*** Block opens ***
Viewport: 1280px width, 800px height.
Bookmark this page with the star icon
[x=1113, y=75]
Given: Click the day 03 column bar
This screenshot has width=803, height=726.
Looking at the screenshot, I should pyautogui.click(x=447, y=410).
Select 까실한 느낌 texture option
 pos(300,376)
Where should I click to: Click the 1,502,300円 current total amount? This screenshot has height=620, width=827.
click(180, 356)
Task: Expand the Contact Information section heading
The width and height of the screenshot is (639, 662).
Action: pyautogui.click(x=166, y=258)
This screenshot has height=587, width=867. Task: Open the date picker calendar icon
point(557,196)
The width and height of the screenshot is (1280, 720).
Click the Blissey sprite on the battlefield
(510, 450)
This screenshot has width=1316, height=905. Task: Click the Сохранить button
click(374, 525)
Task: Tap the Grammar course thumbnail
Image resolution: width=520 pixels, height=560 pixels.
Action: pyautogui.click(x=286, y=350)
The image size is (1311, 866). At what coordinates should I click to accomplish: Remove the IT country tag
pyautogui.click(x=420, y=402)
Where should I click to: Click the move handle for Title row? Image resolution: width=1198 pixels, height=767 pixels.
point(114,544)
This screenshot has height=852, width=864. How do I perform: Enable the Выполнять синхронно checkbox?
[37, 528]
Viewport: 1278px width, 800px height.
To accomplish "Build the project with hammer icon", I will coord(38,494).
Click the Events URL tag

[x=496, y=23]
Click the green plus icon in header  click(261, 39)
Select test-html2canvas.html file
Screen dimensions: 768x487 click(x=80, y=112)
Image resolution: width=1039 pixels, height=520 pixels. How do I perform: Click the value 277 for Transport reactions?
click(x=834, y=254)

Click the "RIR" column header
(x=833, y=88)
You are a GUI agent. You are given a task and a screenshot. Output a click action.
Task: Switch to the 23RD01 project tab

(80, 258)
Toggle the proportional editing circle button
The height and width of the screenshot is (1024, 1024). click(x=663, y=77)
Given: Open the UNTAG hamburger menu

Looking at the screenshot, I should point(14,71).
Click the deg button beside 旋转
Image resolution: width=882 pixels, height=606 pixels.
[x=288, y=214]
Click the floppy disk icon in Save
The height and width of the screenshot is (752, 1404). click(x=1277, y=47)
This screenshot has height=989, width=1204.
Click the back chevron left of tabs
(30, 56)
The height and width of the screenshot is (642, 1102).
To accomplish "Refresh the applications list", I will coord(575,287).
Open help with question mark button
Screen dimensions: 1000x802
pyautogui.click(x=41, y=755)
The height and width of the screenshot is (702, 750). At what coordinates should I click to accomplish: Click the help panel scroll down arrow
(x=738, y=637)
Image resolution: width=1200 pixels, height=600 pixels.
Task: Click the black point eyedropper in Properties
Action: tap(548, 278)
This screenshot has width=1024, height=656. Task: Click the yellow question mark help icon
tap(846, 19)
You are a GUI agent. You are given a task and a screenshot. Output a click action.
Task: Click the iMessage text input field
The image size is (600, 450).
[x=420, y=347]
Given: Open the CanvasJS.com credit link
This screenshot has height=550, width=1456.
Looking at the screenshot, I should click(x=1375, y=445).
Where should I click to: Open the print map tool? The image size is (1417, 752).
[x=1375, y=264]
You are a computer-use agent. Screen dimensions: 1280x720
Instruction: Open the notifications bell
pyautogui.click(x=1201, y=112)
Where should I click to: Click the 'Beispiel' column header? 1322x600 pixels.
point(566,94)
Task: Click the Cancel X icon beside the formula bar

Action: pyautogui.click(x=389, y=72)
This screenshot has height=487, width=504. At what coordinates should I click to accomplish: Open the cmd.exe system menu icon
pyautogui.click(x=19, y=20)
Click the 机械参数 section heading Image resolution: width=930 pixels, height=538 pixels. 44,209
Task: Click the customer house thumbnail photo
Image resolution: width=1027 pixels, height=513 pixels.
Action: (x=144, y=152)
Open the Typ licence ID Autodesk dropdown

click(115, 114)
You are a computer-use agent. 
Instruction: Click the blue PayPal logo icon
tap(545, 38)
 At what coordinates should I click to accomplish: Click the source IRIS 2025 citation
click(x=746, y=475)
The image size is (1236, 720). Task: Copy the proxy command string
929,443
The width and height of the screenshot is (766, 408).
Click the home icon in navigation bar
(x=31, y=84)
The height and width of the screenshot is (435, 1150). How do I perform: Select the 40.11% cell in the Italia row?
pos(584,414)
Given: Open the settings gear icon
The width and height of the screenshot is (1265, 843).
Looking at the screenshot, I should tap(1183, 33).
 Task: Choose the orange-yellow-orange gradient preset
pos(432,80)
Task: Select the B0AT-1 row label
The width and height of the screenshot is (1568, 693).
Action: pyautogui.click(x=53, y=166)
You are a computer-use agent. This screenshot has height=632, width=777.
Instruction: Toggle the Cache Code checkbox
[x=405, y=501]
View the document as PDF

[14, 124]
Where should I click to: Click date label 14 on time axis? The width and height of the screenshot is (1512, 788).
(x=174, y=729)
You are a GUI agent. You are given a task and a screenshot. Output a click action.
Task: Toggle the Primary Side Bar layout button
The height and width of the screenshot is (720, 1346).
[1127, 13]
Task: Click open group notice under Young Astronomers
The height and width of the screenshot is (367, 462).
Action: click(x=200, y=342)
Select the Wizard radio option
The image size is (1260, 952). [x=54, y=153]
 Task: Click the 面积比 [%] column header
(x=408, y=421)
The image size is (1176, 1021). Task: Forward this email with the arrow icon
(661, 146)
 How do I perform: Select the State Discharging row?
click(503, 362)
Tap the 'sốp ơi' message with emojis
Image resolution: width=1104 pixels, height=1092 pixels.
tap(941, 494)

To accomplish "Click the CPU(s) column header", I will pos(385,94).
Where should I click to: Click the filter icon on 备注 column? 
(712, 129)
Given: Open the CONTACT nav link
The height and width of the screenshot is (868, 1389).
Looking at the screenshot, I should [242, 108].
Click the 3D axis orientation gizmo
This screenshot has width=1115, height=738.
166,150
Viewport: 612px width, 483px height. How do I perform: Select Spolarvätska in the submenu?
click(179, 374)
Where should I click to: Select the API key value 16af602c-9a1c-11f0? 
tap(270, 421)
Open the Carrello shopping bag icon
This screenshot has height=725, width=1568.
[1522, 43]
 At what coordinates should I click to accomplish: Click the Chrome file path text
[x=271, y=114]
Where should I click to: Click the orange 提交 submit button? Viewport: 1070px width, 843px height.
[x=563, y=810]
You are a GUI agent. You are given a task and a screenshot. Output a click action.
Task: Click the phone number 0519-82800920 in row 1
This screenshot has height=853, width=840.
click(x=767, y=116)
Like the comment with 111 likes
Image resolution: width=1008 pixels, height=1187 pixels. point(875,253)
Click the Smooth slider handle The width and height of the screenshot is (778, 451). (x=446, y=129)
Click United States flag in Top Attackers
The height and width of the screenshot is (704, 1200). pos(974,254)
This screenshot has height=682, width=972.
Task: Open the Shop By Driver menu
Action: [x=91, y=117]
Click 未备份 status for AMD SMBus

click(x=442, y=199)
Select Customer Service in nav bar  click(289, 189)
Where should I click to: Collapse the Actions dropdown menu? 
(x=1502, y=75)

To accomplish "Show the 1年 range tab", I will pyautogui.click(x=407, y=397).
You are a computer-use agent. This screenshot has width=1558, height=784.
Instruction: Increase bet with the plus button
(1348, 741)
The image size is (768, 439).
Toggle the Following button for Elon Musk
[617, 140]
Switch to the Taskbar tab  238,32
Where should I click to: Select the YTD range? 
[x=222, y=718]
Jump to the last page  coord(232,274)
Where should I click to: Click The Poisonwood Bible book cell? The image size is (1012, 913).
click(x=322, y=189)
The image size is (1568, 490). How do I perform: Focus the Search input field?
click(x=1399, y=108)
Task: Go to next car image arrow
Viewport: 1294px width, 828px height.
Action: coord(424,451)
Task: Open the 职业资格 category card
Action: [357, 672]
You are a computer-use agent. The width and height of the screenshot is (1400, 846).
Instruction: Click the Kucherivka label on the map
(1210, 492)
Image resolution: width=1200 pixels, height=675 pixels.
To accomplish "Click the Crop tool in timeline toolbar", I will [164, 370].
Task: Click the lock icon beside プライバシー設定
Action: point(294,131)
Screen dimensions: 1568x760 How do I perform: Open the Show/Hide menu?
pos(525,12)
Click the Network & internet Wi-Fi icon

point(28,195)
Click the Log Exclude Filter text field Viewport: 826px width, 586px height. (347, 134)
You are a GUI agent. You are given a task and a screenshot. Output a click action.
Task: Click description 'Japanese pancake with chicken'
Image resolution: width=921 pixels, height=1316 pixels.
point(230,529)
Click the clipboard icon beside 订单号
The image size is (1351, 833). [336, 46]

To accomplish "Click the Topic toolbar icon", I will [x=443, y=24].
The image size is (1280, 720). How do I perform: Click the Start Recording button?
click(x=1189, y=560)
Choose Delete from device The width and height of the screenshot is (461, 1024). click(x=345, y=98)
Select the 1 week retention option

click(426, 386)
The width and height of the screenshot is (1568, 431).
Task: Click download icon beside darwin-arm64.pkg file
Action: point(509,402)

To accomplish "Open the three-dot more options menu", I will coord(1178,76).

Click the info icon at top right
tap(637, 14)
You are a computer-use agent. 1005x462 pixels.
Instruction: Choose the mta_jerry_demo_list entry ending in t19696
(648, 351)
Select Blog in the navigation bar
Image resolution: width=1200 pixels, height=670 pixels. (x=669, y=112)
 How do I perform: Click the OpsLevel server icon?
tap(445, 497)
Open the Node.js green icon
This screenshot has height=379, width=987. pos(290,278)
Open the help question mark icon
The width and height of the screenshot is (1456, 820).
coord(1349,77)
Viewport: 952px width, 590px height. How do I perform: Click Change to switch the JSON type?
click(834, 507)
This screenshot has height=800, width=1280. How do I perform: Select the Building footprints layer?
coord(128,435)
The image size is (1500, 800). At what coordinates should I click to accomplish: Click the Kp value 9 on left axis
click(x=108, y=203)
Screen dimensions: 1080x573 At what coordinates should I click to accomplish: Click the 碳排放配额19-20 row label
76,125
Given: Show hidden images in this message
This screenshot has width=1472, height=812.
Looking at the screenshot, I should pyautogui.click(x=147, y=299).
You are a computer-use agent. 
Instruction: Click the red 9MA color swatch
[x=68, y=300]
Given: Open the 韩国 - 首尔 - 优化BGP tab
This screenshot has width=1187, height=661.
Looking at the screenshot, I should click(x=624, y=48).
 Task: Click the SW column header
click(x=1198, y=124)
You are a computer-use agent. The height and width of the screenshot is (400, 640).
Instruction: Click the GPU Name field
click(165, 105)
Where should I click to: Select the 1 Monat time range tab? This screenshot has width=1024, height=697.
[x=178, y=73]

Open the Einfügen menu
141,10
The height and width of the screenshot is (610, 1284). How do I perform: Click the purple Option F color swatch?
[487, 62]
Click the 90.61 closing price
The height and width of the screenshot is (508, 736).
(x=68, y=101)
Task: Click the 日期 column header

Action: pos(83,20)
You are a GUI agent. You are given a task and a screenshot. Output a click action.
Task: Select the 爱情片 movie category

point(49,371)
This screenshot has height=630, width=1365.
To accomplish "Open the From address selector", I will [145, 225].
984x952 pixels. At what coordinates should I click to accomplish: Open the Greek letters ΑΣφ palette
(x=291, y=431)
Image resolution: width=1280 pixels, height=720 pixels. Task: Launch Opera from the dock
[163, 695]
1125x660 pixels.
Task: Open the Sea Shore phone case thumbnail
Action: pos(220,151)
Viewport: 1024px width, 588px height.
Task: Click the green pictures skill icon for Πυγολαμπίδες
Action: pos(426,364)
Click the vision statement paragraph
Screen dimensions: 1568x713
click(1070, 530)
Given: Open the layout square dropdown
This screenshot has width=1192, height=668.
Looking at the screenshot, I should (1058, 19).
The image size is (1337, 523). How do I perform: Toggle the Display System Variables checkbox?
*** Block closes ***
▶ [EXERCISE GOAL]:
Could you state how many lines of the entries contain the word "section"? Only the number is wanted.

▶ [RESPONSE BOX]:
2